Félix Martin (4 October 1804, in Auray, Morbihan – 25 November 1886 in Vaugirard, Paris) was a Jesuit, antiquary, historiographer, architect, and educationist.

==Early life and work==
His father, Jacques Augustin Martin, for many years mayor of Auray and Attorney-General of Morbihan, was a public benefactor. His mother was Anne Arnel Lauzer de Kerzo, a pious matron, of whose ten children three entered religious communities, while the others, as heads of families, were highly regarded in Breton society. Felix, having made his classical studies at the Jesuit seminary close by the shrine of St. Anne in Auray, entered the Society of Jesus at Montrouge, Paris, 27 September 1823, but on the opening of a new novitiate at Avignon, in Aug., 1824, he was transferred there. Thence in 1826 he was sent to the one time famous college of Arc, at Dole, to complete his logic and gain his first experience in the management of youth among its 400 pupils. The following scholastic year, 1826–1827, in Saint-Acheul, he began his career as teacher. This was soon to be interrupted, for already among the revolutionists of the boulevards and in the Chamber of Deputies, accusations had been formulated against the Jesuits. This agitation culminated on 16 June 1828, in the "Ordonnances de Charles X" which were to be enforced the following October. The Jesuits, meanwhile, quietly closed their colleges, their teachers went into temporary exile, among them Martin. He spent the succeeding years in colleges established across the frontier.

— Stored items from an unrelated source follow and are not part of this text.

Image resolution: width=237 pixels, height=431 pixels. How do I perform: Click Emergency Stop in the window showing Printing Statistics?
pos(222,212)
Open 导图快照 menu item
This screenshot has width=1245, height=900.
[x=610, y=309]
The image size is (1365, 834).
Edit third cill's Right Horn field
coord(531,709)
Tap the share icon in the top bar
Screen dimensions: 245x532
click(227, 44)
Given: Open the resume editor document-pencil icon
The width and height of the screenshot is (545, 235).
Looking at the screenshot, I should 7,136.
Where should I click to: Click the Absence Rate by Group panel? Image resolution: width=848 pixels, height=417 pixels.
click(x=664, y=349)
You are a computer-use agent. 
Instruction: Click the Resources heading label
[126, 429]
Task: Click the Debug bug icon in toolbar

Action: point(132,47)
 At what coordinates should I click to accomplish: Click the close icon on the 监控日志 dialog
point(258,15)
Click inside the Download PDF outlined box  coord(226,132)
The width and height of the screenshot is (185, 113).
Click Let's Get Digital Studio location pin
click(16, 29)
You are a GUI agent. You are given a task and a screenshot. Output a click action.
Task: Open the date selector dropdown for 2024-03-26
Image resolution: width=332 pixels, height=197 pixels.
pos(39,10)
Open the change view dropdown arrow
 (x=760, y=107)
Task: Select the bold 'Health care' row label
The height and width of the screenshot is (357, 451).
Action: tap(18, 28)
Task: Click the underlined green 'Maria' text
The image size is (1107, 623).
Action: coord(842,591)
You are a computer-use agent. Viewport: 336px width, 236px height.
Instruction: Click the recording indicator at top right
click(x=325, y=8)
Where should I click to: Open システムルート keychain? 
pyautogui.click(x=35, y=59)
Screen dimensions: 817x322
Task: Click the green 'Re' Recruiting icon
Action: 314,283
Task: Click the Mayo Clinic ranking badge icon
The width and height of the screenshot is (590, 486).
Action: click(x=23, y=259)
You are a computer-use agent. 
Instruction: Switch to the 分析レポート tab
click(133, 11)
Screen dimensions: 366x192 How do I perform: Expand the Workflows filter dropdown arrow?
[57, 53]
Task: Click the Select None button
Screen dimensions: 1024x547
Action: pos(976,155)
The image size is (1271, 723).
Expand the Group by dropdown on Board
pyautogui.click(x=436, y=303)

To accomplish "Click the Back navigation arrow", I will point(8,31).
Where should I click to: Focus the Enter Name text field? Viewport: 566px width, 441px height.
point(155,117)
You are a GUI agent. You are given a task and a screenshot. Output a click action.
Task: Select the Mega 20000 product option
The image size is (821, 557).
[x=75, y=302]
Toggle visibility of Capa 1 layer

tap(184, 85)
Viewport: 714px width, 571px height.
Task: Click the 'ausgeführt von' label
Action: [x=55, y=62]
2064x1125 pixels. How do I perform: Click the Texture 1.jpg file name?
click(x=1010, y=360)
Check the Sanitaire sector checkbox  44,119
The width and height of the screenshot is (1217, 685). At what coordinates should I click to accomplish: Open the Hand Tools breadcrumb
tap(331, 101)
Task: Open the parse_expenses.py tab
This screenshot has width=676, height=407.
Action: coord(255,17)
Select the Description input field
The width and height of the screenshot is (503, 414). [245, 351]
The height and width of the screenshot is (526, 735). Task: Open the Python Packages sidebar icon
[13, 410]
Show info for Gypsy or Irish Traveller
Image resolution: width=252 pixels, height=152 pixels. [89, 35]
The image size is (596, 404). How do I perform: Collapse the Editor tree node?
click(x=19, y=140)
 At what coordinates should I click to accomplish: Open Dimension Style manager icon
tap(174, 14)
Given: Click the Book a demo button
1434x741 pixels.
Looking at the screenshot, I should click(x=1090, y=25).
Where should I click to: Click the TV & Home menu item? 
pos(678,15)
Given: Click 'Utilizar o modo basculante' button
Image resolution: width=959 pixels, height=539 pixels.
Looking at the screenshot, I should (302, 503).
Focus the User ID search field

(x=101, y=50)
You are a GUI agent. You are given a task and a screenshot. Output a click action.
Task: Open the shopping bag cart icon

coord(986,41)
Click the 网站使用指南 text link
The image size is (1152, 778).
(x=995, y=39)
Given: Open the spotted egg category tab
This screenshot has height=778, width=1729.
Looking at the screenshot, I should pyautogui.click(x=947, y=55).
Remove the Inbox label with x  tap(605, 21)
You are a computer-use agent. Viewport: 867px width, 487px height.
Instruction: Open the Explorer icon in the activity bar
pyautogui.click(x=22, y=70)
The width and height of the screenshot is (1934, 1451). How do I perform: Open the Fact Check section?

Martin worked in turn as student and teacher in Brieg and Estavayé in Switzerland; in Spain, Le Passage near San Sebastian; in Belgium, the college of Brugelette. It was when he was in Switzerland, in 1831, that he received Holy orders. Eleven years later, while engaged in the ministry at Angers, he was informed that, under Pierre Chazelle, ex-rector of St. Mary's College, Kentucky, he was chosen together with the Jesuits Hainpaux, Rémi-Joseph Tellier, and Dominique du Ranquet to restore the Society of Jesus in Canada, extinct since the death of Jean-Joseph Casot at Quebec on 16 March 1842. The restoration was under the leadership of Clément Boulanger. On 2 July, Ignace Bourget, at whose invitation the priests had come, confided to them the parish of La Prairie, deprived of its pastor, Michael Power, by his promotion to the newly erected episcopal see of Toronto, 26 June 1842. On 31 July 1844, Martin was named superior of the mission in Lower Canada, now the province of Quebec.

==Work in Canada==
The citizens of Montreal had generously subscribed towards the building of a college, his principal preoccupation. In May, 1847, ground was broken and the foundations were laid. Then came a series of disasters which interrupted all further work. The greater portion of Laprairie was swept by fire and the presbytery of the fathers was reduced to ashes. The great conflagration of Quebec followed, whereby a vast portion of the city was destroyed. Thousands of Irish immigrants were pouring into the country; in 1847 the numbers reached nearly 100,000. With them they brought the typhus or ship-fever. In that year alone nearly two thousand were stricken down in Montreal. The priests of St. Sulpice, pastors of the city, devoted themselves to the spiritual relief of the sick and dying, and five at the outset fell victims. Jesuits Paul Mignard and Henri du Ranquet, arriving from New York, gave timely assistance. But this was far from sufficient, so Martin appealed to Augustus Thébaud, rector of St. John's, Fordham, for volunteers to assist the plague-stricken. The answer was the immediate arrival of the Jesuits Driscoll, Dumerle, Ferard and Schianski. All escaped the contagion except Dumerle.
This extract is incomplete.